I need to show that all groups of smaller orders are abelian but i'm not sure how to do this.
I'm almost sure you meant "prove that if a group is NON-abelian then its order is > 5, which of course is true ==> you need to prove all the groups of order <= 5 are abelian. Now, 1,2,3,5 are immediate (right? prime order groups are cyclic...), so the only "problem" is order 4.

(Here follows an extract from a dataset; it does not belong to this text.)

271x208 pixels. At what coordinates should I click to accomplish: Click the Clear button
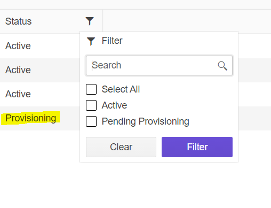(121, 147)
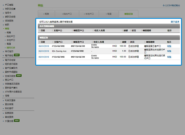Open the first 06/01/2019 transfer record

point(44,46)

Supose then that G = {e,x,y,z} is a non-cyclic group (because cyclic groups we already know are abelian) with 4 elments and play with the elements: for example, what can xy, yx be so that teh axioms of group theory will be fulfilled? Of course, e = the group's unity
Tonio
Are you allowed to use the result that a group of prime order is cyclic? And that a cyclic group is always abelian? If so, then that takes care of 2, 3 and 5.
So you only have to consider the order 4 group.
Consider the elements e, a, b, c (arbitrary names for an arbitrary group, e is the identity).
Suppose the group is not abelian. Then (wlog) suppose $\displaystyle ab \ne ba$.
I'll leave you to finish it off by showing that there need to be at least two other elements in the group apart from $\displaystyle a, b, e$.
Groups of order 1, 2, 3, and 5 are cyclic and so Abelian. There are only two non-isomorphic groups of order 4, the cyclic group and the "Klein four group" and they are both Abelian. Proving that those are the only two groups of order four is tedious but not too difficult.